Statistical analyses
Data collected from the questionnaires and study hand cards (Additional file 1) were entered into the IBM Statistical Package for Social Sciences (SPSS) version 22, followed by data cleaning. The data set for this study are available as supplementary material. Histogram and absolute values of skewness and kurtosis of not more than 2 and 7 respectively, were used to check for normality of the haematocrit and birth weights [54]. The outcome showed that there was no substantial non-normality in these continuous variables, and as such the data could be treated as normally distributed. Mean and standard deviation were used to summarize continuous variables, while the categorical variables were summarized as frequency and percentage. Pearson’s Chi-squared test was used to compare the baseline and follow-up categorical variables of the two groups. Fisher’s Exact test was performed for variables where any cell had less than five expected observations. Independent t-test was performed on the haematocrit and birth weights to determine the between-group differences in these variables.
The intention-to-treat (ITT) analysis was performed after replacing missing values [55], for which the multiple imputations method was used.
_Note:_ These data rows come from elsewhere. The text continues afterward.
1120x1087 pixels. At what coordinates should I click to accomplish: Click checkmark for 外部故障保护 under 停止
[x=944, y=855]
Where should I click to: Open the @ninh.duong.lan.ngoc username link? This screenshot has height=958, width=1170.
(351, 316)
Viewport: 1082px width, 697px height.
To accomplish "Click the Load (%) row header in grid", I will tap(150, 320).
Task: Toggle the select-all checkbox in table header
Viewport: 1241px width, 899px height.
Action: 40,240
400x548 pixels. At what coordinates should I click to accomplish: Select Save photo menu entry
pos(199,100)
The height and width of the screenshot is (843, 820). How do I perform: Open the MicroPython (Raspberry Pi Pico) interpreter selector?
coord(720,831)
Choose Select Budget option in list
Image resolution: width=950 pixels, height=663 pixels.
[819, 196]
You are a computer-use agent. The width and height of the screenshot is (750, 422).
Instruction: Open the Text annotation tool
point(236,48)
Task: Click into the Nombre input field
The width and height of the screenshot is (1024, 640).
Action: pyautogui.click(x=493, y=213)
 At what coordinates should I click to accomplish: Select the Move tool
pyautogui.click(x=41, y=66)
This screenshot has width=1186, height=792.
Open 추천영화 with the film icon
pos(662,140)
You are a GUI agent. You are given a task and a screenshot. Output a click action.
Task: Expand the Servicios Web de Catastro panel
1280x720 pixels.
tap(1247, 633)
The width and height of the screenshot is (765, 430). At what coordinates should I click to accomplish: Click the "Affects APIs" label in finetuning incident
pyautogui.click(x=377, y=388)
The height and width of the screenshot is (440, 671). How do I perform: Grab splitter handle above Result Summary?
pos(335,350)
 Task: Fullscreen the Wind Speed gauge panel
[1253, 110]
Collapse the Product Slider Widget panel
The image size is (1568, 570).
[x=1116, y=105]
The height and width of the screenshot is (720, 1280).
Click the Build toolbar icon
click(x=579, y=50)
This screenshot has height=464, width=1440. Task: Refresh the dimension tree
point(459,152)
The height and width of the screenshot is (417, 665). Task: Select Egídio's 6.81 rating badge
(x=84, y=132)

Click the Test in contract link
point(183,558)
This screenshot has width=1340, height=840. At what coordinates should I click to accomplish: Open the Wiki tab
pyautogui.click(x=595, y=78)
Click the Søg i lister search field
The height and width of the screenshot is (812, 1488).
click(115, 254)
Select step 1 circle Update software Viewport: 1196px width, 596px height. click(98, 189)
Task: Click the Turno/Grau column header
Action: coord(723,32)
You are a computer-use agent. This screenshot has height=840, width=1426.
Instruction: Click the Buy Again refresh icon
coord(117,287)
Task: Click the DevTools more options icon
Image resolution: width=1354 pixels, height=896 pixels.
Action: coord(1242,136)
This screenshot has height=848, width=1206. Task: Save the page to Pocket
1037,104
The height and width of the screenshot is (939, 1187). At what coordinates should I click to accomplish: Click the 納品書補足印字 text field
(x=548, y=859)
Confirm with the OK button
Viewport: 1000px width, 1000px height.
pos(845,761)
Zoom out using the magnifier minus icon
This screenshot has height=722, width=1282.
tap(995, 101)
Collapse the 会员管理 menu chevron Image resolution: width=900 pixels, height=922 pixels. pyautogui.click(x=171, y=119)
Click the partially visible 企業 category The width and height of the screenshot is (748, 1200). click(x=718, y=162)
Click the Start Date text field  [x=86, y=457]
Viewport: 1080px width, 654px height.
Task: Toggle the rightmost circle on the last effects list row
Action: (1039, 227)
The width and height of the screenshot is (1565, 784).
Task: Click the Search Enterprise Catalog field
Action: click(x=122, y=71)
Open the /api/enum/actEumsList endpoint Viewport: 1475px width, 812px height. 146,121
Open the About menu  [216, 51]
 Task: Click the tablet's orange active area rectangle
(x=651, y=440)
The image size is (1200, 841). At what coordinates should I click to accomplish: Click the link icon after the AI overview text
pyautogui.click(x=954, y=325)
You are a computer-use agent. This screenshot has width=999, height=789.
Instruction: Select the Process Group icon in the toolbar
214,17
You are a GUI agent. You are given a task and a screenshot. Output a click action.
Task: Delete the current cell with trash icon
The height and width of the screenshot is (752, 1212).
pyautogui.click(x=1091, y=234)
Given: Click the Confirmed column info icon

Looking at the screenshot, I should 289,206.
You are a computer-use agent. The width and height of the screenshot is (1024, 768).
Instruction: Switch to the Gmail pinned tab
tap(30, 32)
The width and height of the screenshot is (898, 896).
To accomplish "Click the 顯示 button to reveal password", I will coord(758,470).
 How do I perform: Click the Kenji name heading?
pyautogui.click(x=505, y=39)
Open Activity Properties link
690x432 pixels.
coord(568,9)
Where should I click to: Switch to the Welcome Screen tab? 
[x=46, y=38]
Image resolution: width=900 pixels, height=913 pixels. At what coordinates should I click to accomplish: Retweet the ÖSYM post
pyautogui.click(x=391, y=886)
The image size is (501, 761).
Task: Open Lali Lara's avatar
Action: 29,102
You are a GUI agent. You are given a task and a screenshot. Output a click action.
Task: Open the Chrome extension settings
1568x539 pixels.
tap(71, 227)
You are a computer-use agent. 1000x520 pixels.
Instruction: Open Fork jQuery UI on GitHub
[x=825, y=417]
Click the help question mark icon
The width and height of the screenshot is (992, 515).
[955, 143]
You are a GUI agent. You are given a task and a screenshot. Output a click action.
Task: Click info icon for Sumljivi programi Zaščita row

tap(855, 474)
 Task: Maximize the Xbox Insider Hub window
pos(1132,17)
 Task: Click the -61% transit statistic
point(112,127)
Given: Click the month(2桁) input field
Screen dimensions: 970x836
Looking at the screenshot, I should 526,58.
This method was chosen since some correlations were expected between the missing observations, such that non-missing values on one outcome can inform the imputation of missing values on another outcome [56]. An exploration of the missing data showed that 11.09% and 13.96% of the data of the intervention and control groups were missing respectively. The Little’s Missing Completely at Random (MCAR) test was not significant (χ2=140, df=137, p=0.400) for both groups, making the multiple imputations method suitable [57]. The baseline variables were used only for prediction, while the outcome variables were imputed and used for prediction as well. The output of the multiple imputations analysis generated five different data sets which is the default in SPSS, each with missing values replaced. These were then pooled into a single data set for subsequent analyses.
The Generalized Linear Mixed Models (GLMM) analysis was performed to determine the overall effectiveness of the intervention [58]. Twelve potential confounding factors (ethnicity; family type; type of residence, educational status, occupational status, income level; age at first marriage; gravidity; parity level; period of amenorrhoea; history of previous preterm delivery, and history of previous miscarriage) plus the baseline data for the outcome variable in question were included in the GLMM analysis. The combination of these variables gave the best model, with the lowest Akaike Corrected Information Criterion (ACIC) and Bayesian Information Criterion (BIC). The small intervention groups were entered as the third cluster level, after the identifier (serial number) and intervention group. For sensitivity analysis, the GLMM analysis was repeated without the replacements (per-protocol), to determine the effect of drop out and non-response on the findings of the study. For all analyses, Confidence Interval (CI) of 95% was used, and level of significance was set at 0.05.